» Work task:
Exactly as they appear below, repeat the lines from the one with "How do I perform: Click the ESG" through the one with "Task: Click the euro sign after 1,771", and no others.

⟨

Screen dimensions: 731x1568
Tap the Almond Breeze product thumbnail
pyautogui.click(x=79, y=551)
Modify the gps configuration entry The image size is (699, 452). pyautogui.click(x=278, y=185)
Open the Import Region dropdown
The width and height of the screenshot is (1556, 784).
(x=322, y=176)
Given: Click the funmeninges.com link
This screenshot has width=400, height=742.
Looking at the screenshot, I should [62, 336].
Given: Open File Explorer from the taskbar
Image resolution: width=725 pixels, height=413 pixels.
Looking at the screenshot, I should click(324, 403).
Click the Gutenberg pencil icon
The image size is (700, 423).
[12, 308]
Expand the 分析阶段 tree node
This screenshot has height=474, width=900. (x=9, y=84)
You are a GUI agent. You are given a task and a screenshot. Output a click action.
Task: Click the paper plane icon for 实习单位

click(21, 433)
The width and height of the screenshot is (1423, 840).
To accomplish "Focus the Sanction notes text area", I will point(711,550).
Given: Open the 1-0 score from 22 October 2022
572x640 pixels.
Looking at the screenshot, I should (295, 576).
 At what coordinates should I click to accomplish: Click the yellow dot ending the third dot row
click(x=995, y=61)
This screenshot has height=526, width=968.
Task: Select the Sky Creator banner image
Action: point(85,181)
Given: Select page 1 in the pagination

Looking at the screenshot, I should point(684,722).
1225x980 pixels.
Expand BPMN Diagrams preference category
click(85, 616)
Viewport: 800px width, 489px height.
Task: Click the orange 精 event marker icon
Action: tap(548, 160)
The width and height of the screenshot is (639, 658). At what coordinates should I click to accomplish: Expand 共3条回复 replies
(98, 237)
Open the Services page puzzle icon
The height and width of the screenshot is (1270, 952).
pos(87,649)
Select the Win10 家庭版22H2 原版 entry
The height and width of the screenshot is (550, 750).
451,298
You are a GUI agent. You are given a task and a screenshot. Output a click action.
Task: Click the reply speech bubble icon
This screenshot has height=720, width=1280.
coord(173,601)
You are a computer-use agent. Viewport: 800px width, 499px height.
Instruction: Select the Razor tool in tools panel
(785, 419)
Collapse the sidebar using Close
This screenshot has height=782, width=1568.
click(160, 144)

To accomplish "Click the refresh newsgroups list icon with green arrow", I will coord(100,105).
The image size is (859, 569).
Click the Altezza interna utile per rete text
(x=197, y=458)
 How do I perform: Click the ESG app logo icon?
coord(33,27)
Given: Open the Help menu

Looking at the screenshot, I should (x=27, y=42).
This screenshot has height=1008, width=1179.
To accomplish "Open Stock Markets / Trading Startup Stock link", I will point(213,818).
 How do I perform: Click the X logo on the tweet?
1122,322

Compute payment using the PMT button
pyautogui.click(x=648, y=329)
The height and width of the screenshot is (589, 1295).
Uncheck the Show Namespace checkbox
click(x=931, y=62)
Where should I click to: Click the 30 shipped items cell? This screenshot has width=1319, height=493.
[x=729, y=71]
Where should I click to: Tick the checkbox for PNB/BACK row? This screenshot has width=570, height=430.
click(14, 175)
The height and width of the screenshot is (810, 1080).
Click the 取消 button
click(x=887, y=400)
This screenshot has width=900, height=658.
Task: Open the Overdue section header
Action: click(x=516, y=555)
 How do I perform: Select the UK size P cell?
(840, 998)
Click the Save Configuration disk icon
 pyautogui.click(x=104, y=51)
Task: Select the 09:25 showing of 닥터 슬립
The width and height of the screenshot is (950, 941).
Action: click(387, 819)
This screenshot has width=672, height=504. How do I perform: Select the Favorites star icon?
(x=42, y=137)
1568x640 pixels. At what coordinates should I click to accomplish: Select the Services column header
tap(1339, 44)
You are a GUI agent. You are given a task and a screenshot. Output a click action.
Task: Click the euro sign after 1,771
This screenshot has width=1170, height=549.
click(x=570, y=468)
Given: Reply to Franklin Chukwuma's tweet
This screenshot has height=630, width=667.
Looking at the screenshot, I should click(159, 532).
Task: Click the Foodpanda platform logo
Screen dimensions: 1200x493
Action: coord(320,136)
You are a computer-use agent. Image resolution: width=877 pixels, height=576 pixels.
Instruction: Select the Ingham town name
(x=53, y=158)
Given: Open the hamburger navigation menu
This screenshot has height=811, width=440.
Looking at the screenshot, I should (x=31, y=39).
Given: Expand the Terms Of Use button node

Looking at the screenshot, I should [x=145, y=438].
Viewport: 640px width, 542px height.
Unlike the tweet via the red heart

⟩

» Solved problem:
 How do I perform: Click the ESG app logo icon?
coord(33,27)
Given: Open the Help menu

Looking at the screenshot, I should (x=27, y=42).
This screenshot has height=1008, width=1179.
To accomplish "Open Stock Markets / Trading Startup Stock link", I will point(213,818).
 How do I perform: Click the X logo on the tweet?
1122,322

Compute payment using the PMT button
pyautogui.click(x=648, y=329)
The height and width of the screenshot is (589, 1295).
Uncheck the Show Namespace checkbox
click(x=931, y=62)
Where should I click to: Click the 30 shipped items cell? This screenshot has width=1319, height=493.
[x=729, y=71]
Where should I click to: Tick the checkbox for PNB/BACK row? This screenshot has width=570, height=430.
click(14, 175)
The height and width of the screenshot is (810, 1080).
Click the 取消 button
click(x=887, y=400)
This screenshot has width=900, height=658.
Task: Open the Overdue section header
Action: click(x=516, y=555)
 How do I perform: Select the UK size P cell?
(840, 998)
Click the Save Configuration disk icon
 pyautogui.click(x=104, y=51)
Task: Select the 09:25 showing of 닥터 슬립
The width and height of the screenshot is (950, 941).
Action: click(387, 819)
This screenshot has width=672, height=504. How do I perform: Select the Favorites star icon?
(x=42, y=137)
1568x640 pixels. At what coordinates should I click to accomplish: Select the Services column header
tap(1339, 44)
You are a GUI agent. You are given a task and a screenshot. Output a click action.
Task: Click the euro sign after 1,771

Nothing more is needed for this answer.